How Your Bone Marrow Works

Bone marrow is a spongy material found in the center of your bones. It’s the “factory” where your body’s blood cells are made.

Inside your bone marrow are worker cells called stem cells. Their job is to produce three types of blood cells:

red blood cells, carry oxygen (fuel) from your lungs throughout you body

white blood cells, fight infections and protect your body from germs

platelets, form clots to stop the bleeding when you get cut
Bone Marrow Basics
What is a BMT?
Bone marrow transplants, or “BMTs,” are performed to treat many types of cancer and other diseases.

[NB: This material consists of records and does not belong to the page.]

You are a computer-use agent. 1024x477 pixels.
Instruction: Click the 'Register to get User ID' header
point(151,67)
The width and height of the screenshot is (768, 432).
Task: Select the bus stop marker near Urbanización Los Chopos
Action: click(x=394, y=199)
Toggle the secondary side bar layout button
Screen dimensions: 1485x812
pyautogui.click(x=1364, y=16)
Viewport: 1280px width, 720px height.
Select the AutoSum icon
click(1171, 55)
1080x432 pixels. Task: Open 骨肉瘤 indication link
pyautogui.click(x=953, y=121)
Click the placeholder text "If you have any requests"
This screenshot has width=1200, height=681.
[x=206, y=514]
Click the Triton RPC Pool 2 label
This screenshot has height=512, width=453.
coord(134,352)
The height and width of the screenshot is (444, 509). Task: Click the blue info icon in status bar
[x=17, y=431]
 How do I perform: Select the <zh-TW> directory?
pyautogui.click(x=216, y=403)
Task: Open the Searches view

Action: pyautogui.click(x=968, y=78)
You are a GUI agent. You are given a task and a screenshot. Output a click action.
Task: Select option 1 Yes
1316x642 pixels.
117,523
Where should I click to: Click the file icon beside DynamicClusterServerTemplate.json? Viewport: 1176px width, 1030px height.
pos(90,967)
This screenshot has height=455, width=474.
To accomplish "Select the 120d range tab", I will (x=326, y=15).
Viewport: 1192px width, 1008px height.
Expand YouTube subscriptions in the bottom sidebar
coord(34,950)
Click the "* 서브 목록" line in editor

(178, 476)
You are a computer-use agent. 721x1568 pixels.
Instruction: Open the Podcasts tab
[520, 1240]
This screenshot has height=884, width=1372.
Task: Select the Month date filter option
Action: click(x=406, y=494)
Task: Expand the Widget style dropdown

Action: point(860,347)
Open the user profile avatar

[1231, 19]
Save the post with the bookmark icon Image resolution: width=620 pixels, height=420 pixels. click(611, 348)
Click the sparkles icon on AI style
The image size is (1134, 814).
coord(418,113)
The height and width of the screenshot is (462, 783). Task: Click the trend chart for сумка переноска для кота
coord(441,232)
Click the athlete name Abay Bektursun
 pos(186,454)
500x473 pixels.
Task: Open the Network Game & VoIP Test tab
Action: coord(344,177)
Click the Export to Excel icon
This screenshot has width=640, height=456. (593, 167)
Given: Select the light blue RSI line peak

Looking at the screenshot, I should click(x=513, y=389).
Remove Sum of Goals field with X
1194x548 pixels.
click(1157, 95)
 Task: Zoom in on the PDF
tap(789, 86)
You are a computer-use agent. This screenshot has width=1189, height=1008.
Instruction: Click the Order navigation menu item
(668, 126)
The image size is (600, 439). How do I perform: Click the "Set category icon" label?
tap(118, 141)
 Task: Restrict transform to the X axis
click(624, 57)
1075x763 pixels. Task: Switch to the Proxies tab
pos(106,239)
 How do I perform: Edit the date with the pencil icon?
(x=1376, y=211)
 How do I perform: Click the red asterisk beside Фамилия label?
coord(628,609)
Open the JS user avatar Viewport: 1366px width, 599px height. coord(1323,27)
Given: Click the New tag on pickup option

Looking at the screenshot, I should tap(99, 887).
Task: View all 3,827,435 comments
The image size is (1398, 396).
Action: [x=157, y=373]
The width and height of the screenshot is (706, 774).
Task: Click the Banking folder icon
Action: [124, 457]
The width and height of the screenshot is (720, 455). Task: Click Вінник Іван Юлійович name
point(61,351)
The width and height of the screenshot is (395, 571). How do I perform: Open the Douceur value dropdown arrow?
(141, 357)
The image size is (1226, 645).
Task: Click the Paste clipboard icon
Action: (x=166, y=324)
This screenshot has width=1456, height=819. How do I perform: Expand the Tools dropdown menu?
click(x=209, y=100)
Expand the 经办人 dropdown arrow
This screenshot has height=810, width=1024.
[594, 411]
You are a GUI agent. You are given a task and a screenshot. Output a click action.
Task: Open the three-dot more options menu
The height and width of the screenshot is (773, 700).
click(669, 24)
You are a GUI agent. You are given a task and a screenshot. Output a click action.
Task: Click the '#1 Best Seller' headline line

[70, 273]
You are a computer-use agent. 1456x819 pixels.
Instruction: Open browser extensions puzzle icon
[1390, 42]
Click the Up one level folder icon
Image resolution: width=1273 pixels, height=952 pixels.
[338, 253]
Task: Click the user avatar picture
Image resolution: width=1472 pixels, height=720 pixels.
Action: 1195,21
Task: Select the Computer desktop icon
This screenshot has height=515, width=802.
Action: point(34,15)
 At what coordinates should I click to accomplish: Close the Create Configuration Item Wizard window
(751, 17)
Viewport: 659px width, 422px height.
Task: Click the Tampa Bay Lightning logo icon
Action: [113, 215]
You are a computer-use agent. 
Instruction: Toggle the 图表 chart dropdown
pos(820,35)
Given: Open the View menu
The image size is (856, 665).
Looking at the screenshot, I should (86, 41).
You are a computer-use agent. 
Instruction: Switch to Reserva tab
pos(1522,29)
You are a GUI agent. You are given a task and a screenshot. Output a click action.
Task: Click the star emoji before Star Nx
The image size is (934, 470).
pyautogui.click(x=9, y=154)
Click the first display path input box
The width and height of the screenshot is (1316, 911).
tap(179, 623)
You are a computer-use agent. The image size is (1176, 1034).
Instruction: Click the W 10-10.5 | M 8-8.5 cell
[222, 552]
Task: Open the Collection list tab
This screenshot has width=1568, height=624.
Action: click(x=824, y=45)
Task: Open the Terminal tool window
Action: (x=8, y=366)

During a BMT, healthy bone marrow cells—specifically, stem cells—are transplanted into a person who has diseased or damaged marrow. (That’s why BMTs are also called “stem cell transplants,” or “SCTs.”)
Why do I need a one?

Blood Diseases: Many kids who need a BMT or SCT have bone marrow that isn't working properly. Kids with leukemia—like Christina—have marrow that’s overproducing abnormal white blood cells. The unhealthy cells crowd out the normal cells and keep them from doing their job. Kids with other blood diseases may have marrow that doesn’t produce enough blood cells. A transplant can help correct these kinds of diseases by replacing the patient’s unhealthy marrow with healthy cells that work properly.
Cancers: Some kids have a cancerous tumor in their body that’s especially hard to get rid of. When this happens, doctors use very high doses of chemotherapy and/or radiation therapy to make the tumor go away. Unfortunately, this high-dose treatment also damages the healthy cells in the patient’s bone marrow. With a BMT or SCT, doctors can “rescue” the bone marrow by giving the patient healthy stem cells, which rebuild the bone marrow factory. (This type of transplant is usually easier to recover from because the bone marrow isn’t being replaced with an entirely new factory—instead, the old factory is just being rebuilt.)